- Conference: Big Ten Conference, Ohio Athletic Conference
- Record: 3–3 (0–3 Big Ten, 3–0 OAC)
- Head coach: John Wilce (6th season);
- Home stadium: Ohio Field

= 1918 Ohio State Buckeyes football team =

American college football season

The 1918 Ohio State Buckeyes football team was an American football team that represented Ohio State University in the 1918 Big Ten Conference football season. In their sixth year under head coach John Wilce, the Buckeyes compiled a 3–3 record (0–3 against conference opponents) and outscored opponents by a combined total of 134 to 41.

End Clarence A. MacDonald received first-team honors on the 1918 All-Big Ten Conference football team.

With the country involved in World War I, many of the top football players did not play due to military service. Players serving in the military included Chic Harley and Gaylord Stinchcomb of Ohio State.

In response to the Spanish flu pandemic, the football schedule was modified. The matchup with Northwestern was canceled while the game against Michigan was moved to the last game in November.

==Schedule==

| Date | Opponent | Site | Result | Attendance |
|---|---|---|---|---|
| October 5 | Ohio Wesleyan | Ohio Field; Columbus, OH; | W 41–0 |  |
| October 12 | Denison | Ohio Field; Columbus, OH; | W 34–0 |  |
| October 19 | Northwestern |  | Canceled |  |
| November 9 | Case | Ohio Field; Columbus, OH; | W 56–0 |  |
| November 16 | at Illinois | Illinois Field; Champaign, IL (rivalry); | L 0–13 | 2,786 |
| November 23 | Wisconsin | Ohio Field; Columbus, OH; | L 3–14 |  |
| November 30 | Michigan | Ohio Field; Columbus, OH (rivalry); | L 0–14 | 7,000 |

==Game summaries==
On October 5, 1918, Ohio State defeated , 41–0, in Columbus, Ohio.

On October 12, 1918, Ohio State defeated , 34–0, in Columbus, Ohio. With Chic Harley serving in the military, halfback Thomas Davies was the star for the Buckeyes.

On November 9, 1918, Ohio State defeated Case, 56–0, on a muddy field in Columbus, Ohio.

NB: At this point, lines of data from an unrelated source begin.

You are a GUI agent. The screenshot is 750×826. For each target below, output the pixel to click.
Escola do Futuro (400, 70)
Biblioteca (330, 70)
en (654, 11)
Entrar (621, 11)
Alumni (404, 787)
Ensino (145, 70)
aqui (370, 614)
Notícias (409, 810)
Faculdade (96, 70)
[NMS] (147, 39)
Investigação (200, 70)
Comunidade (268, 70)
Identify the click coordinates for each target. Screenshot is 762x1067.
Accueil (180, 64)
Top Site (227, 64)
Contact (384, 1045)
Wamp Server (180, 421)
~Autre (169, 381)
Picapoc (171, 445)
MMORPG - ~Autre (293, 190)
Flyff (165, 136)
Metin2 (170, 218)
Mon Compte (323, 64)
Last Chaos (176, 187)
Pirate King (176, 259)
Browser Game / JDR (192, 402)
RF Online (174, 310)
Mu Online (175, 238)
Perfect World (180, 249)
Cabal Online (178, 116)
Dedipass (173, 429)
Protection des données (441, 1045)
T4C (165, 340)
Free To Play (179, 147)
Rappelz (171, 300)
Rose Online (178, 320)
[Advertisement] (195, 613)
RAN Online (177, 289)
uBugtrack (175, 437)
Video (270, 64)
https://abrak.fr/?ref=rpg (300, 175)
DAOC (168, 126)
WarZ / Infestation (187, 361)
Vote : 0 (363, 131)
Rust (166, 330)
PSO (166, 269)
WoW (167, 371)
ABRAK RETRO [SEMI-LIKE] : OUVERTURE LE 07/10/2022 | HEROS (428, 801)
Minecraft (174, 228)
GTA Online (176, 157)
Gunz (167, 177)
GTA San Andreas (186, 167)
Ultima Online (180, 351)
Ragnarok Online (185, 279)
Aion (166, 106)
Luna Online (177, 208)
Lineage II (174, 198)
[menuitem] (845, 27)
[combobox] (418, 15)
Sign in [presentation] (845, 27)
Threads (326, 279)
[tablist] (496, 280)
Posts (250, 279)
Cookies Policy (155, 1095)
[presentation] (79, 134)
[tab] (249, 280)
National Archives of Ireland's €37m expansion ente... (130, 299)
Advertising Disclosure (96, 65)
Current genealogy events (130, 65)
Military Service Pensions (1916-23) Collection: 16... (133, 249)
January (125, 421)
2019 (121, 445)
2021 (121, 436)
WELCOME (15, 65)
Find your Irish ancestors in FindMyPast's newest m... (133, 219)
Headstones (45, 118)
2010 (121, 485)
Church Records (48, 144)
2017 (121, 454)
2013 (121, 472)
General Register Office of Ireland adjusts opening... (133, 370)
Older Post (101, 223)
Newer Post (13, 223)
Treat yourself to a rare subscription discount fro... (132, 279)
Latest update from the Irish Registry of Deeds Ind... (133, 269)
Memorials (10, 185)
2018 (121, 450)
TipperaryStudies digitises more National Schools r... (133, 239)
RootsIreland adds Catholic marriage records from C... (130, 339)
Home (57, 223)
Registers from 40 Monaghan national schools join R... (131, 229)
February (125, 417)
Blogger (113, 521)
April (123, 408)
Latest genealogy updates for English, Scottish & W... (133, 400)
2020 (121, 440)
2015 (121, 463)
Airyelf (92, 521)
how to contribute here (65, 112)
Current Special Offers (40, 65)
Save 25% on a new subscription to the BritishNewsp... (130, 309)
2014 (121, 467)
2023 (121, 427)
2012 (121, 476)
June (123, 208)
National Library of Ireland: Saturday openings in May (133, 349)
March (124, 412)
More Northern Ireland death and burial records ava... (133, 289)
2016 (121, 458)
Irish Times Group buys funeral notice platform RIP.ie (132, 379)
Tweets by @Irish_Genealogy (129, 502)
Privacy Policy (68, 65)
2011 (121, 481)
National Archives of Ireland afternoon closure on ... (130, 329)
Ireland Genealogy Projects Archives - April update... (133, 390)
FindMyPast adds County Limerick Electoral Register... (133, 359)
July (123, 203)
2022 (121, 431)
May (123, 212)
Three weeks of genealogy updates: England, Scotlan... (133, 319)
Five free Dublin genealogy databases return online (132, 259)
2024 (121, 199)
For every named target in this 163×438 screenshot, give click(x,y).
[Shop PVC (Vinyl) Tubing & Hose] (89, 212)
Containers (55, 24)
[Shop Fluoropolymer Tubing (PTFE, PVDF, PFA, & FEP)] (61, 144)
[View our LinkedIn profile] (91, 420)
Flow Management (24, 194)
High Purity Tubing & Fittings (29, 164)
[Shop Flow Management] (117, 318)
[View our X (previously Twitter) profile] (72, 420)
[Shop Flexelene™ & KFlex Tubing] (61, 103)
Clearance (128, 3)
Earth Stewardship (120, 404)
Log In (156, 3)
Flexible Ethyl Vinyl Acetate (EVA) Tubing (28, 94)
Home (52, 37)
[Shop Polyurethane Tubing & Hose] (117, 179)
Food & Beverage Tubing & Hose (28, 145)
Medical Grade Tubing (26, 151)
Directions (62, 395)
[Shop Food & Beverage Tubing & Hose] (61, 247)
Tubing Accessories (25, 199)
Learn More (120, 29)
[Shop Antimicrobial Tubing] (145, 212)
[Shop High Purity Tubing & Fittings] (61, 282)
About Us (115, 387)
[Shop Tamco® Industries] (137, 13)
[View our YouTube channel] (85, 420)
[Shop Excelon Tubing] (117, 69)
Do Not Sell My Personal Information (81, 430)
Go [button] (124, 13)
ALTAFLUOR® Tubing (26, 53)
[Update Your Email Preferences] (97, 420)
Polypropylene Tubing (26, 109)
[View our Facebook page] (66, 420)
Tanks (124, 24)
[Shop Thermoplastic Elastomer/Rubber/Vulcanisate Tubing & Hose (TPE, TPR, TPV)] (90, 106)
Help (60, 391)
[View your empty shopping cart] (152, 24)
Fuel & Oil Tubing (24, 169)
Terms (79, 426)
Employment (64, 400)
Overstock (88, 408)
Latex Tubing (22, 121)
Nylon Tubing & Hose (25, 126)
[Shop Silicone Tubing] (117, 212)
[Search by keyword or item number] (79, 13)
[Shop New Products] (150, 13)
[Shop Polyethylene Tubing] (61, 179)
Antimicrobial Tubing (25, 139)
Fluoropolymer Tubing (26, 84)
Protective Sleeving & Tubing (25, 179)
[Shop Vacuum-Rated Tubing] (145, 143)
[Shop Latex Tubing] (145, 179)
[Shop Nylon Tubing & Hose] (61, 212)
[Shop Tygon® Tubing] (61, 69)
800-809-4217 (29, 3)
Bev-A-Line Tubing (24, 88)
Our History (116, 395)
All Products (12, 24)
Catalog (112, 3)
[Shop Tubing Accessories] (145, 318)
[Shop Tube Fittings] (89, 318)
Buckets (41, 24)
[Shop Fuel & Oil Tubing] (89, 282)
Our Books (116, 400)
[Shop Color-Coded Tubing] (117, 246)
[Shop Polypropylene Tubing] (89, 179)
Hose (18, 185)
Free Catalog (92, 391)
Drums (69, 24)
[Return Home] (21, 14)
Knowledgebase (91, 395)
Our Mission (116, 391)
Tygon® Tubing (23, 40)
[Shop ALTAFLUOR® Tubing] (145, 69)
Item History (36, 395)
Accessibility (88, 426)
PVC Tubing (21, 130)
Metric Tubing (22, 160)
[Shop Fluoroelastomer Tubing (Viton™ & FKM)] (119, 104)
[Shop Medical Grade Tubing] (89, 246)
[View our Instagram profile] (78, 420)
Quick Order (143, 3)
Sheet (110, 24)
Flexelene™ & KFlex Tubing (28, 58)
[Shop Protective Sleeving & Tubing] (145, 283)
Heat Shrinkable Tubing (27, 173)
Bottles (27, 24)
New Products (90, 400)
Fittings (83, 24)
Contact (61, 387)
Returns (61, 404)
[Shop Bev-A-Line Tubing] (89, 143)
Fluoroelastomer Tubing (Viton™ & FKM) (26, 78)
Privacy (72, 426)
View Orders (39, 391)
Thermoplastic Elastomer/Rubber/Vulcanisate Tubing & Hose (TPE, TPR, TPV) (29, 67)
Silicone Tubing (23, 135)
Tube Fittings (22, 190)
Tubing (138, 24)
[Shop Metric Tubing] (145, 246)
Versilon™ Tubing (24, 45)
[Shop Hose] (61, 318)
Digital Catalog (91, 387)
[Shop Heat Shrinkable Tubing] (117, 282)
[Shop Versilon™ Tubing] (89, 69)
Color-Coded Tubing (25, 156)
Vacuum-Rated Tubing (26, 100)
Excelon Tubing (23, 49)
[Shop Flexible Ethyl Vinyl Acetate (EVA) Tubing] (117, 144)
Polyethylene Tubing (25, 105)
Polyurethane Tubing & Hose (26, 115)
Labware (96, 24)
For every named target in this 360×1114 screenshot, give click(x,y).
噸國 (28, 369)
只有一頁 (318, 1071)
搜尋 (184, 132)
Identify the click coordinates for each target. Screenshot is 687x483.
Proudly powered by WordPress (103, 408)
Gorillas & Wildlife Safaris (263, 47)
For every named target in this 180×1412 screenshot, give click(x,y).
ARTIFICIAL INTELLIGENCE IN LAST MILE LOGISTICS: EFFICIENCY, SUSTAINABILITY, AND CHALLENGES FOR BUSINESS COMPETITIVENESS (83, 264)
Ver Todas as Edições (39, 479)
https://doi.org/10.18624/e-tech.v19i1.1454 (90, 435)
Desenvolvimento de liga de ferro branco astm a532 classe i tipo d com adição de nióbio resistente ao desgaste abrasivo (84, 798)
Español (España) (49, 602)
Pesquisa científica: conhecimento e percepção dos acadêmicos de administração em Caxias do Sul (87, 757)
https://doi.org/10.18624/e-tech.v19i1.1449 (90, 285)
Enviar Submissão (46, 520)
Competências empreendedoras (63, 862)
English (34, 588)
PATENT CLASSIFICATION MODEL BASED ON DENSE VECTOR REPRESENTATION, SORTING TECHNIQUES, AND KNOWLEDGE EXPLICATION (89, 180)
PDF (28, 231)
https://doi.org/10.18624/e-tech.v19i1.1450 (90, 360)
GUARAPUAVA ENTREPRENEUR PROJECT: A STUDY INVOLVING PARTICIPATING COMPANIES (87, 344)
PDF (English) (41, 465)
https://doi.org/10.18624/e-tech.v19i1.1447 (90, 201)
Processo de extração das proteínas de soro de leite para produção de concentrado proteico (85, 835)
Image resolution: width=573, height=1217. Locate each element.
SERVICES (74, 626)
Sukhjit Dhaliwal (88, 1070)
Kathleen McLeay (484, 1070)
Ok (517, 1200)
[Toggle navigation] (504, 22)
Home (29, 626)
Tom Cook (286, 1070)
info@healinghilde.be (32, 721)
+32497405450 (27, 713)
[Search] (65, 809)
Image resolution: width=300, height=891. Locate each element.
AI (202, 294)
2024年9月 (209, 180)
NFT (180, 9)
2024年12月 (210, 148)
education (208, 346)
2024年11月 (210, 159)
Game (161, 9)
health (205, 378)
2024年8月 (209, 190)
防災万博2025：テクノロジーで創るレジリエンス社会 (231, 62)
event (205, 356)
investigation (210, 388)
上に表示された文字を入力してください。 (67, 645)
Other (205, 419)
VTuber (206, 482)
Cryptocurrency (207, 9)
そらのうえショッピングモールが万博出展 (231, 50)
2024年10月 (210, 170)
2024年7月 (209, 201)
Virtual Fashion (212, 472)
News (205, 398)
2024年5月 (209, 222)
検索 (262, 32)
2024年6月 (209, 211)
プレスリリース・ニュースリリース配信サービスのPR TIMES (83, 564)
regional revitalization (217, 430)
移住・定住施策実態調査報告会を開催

On November 16, 1918, Illinois defeated Ohio State, 13–0, on a muddy field in Champaign, Illinois. Kirkpatrick and Sabo scored touchdowns for Illinois.

On November 23, 1918, Wisconsin defeated Ohio State, 14–3, in Columbus, Ohio.

On November 30, 1918, Michigan defeated Ohio State, 14–0, in Columbus, Ohio. The game was played on a wet, muddy and slippery field that handicapped the offensive players. The teams played to a scoreless tie in a first half. Michigan's first touchdown was set up by a 73-yard punt from Frank Steketee that "stuck fast in the mud" at Ohio State's two- or three-yard line. Michigan's defense held, and Ohio State was forced to punt from his end zone. Angus Goetz blocked the punt and recovered it in the end zone for a touchdown. Later in the game, Steketee faked a run around the end and passed to Robert J. Dunne who was "camped near the uprights." This was the first matchup between the rivals while they were both members of the Western (Big Ten) Conference.